New Delhi, Sep 13 - Her new book spotlights the high life of Delhi 'that is still trying to come to terms with Western values'. Writer Ira Trivedi says 'The Great Indian Love Story' is based on what she has seen in today's India.
'The experiences of the cast in my book - Serena, her mother, father, stepfather and boyfriends - were those I had seen happening to my friends and their friends,' Trivedi told IANS in an interview.
She is the author of the best-selling book 'What Would You Do To Save the World: Confessions of a Could-Have-Been Beauty Queen'.
A graduate of Wellesley College in Massachusettsand with an MBA degree from Columbia Business School, she was working on another book, 'Intern', when she was suddenly bored and wanted to write from home in India, she said.
'I left 'Intern' halfway after I returned because Delhi had changed. I hadn't really spent a lot of time in India , but I saw a side of the city that gripped me and wanted to write about it.'
Her latest work, 'The Great Indian Love Story', has just been published and is yet to be launched.
Trivedi feels that changes in lifestyle in the capital have taken place because 'the economy has opened up, there is more money to spend.'
In our childhood, we just had the Doordarshan. But now MTV and BBC have changed the way youngsters look at life.

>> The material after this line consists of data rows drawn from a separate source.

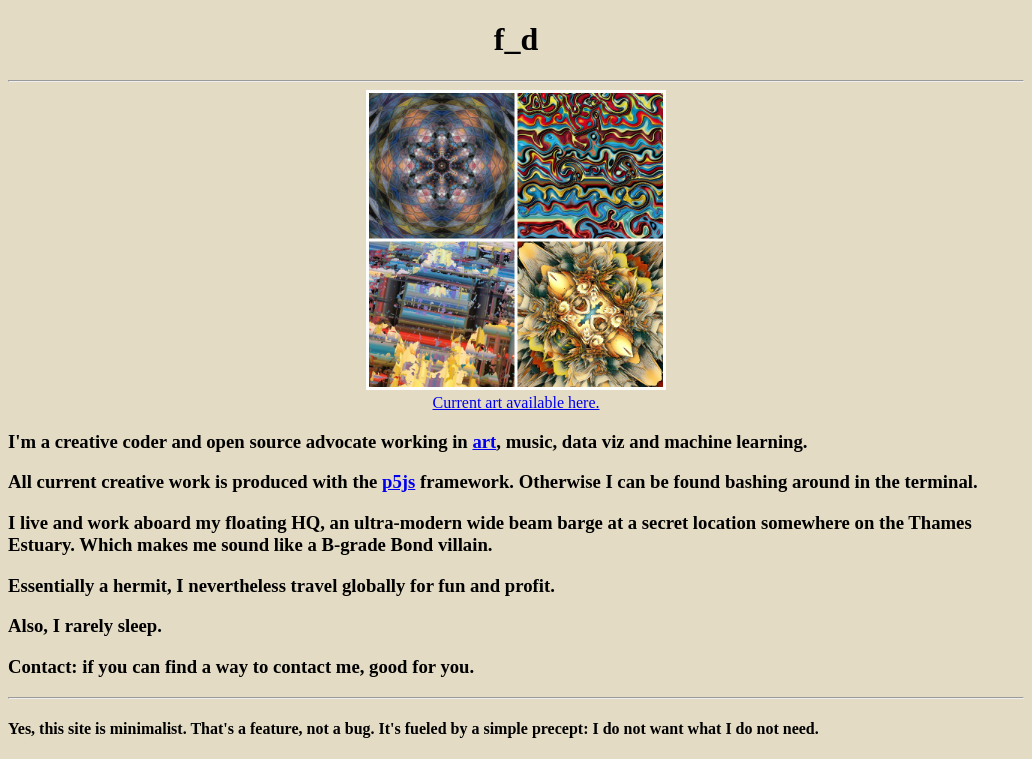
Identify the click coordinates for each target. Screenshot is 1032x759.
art (484, 441)
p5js (398, 481)
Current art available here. (515, 402)
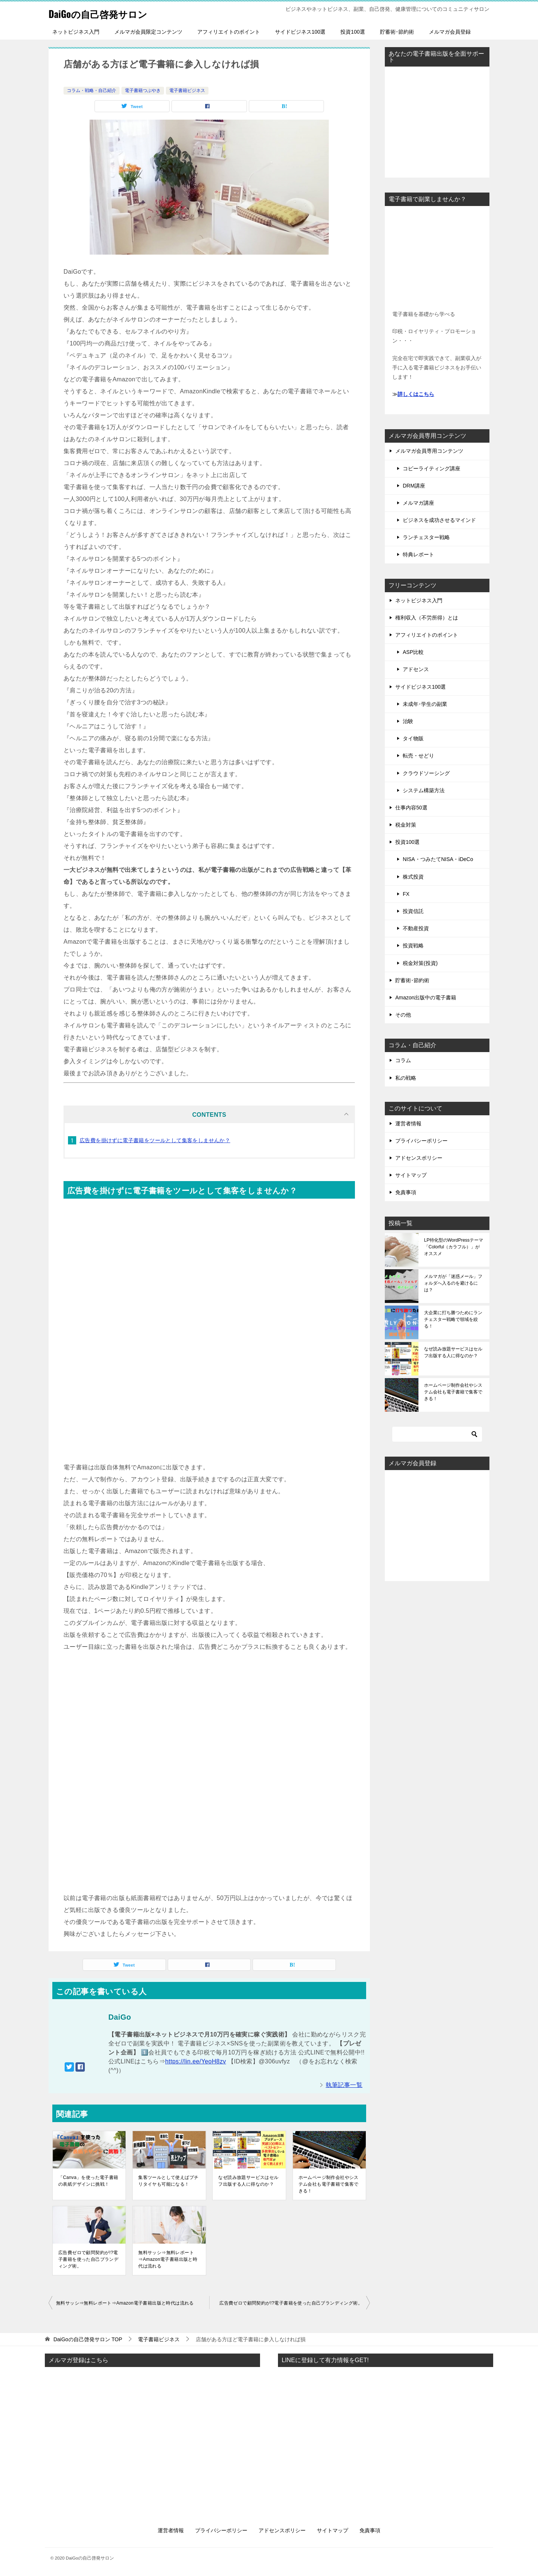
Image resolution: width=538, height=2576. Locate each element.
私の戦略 (405, 1078)
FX (406, 894)
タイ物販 (413, 738)
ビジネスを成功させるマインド (439, 520)
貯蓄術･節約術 (397, 32)
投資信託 (413, 911)
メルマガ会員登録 (450, 32)
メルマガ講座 (418, 503)
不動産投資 (416, 928)
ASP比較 (413, 652)
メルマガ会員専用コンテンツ (429, 451)
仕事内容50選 (411, 808)
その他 (403, 1015)
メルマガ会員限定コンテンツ (148, 32)
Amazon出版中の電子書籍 (425, 997)
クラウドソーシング (426, 773)
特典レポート (418, 554)
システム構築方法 (424, 790)
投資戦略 (413, 946)
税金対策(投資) (420, 963)
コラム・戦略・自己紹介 (91, 90)
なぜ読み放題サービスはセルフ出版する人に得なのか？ (248, 2181)
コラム (403, 1060)
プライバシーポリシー (421, 1141)
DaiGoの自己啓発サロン (107, 12)
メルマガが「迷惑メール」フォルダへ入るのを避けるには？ (453, 1283)
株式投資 (413, 877)
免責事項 (405, 1192)
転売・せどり (418, 756)
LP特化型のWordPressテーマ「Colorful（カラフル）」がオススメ (453, 1247)
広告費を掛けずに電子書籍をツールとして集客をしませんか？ (155, 1140)
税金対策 (405, 825)
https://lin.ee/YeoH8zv (195, 2061)
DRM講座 (414, 486)
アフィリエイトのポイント (228, 32)
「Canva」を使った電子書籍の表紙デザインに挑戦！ (88, 2181)
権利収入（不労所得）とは (426, 618)
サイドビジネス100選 (300, 32)
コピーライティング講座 (431, 468)
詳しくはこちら (416, 394)
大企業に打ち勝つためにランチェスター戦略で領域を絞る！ (453, 1319)
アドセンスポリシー (418, 1158)
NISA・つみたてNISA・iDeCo (438, 859)
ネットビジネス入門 (75, 32)
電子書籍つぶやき (143, 90)
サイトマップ (411, 1175)
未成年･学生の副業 (425, 704)
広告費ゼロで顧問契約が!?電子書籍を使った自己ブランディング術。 (88, 2259)
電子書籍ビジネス (187, 90)
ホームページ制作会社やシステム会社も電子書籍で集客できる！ (329, 2184)
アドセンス (416, 669)
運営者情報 (408, 1123)
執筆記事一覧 (344, 2085)
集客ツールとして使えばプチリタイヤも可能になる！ (168, 2181)
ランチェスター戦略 (426, 537)
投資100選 (352, 32)
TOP (87, 2339)
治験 (408, 721)
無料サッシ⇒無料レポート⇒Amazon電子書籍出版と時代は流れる (167, 2259)
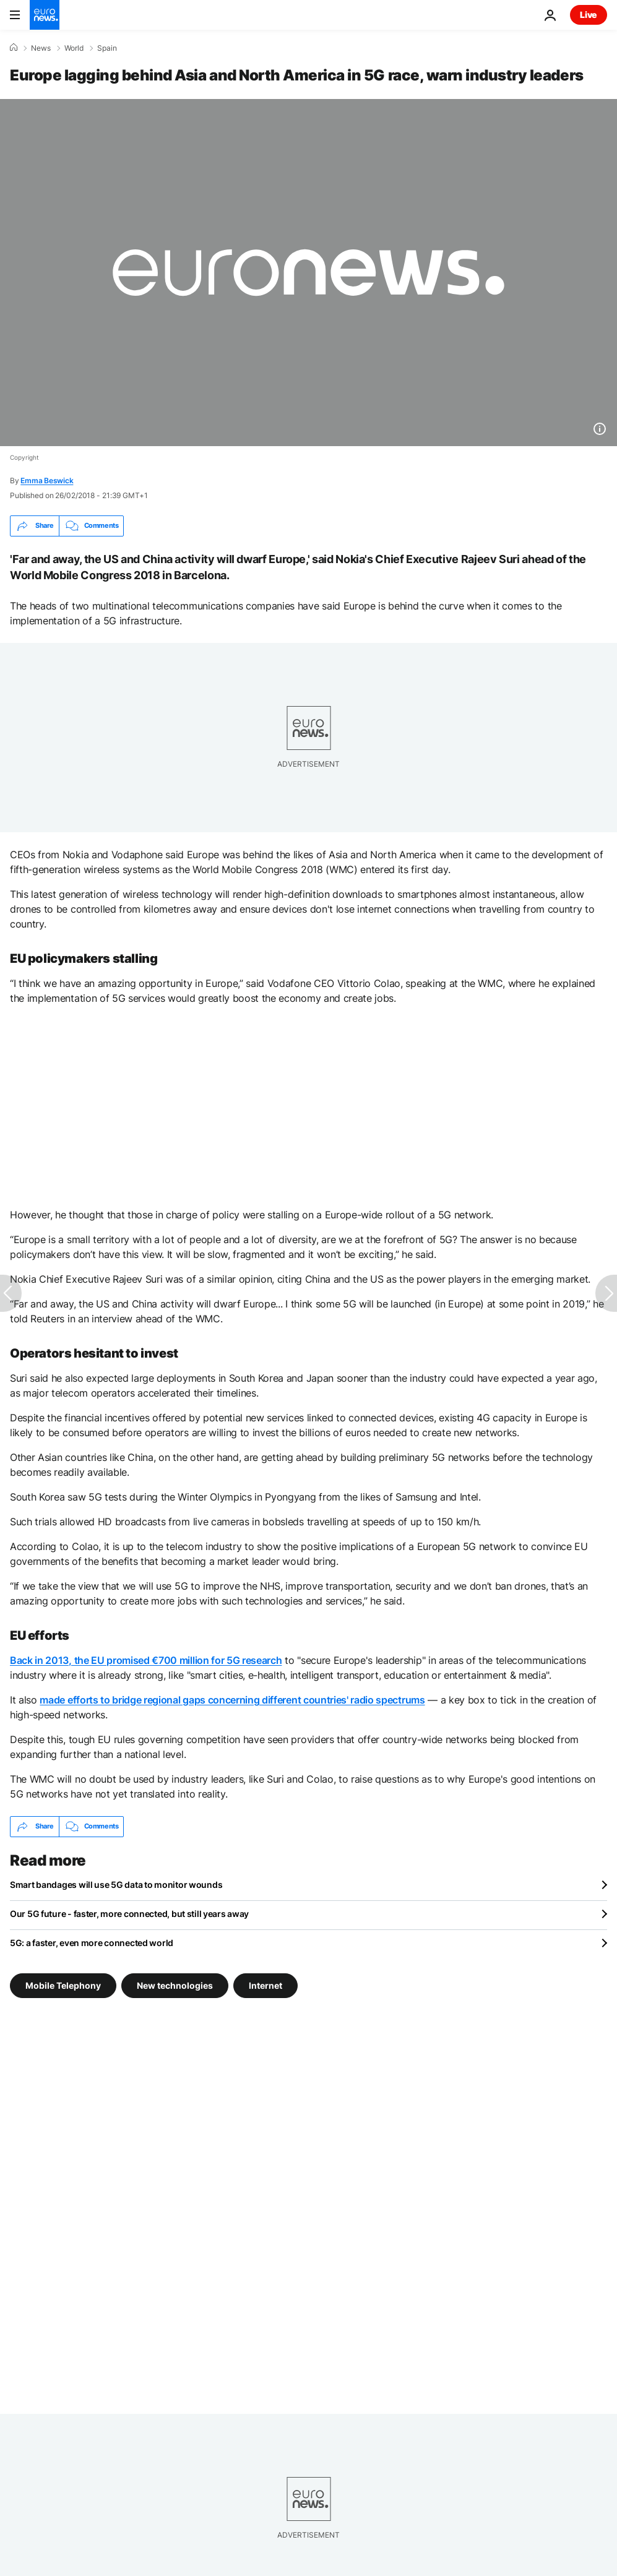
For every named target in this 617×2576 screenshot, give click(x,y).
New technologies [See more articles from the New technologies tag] (175, 1984)
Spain (107, 48)
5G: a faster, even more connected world (91, 1942)
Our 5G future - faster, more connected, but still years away (129, 1913)
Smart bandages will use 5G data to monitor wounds (116, 1884)
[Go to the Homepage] (44, 15)
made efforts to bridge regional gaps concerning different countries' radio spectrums (232, 1700)
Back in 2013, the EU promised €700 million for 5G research (146, 1660)
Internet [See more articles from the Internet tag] (265, 1984)
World (74, 48)
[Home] (13, 47)
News (41, 48)
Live (588, 14)
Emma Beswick (46, 480)
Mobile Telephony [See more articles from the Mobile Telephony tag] (63, 1984)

There is a whole lot of pop culture in the country,' she said.
'My brother is 10 and he is growing up differently. I think there is a huge gap between my parents and my generation, and between my grandparents' generation and my parents' generation.
'That's why as writers we respond to the divides between generations. It is also interesting to see how immigrants' children grow up outside the country and adjust to changes when they return,' Trivedi said.
The novel also brings out the menace of drug addiction in the capital and paints a gruesome picture.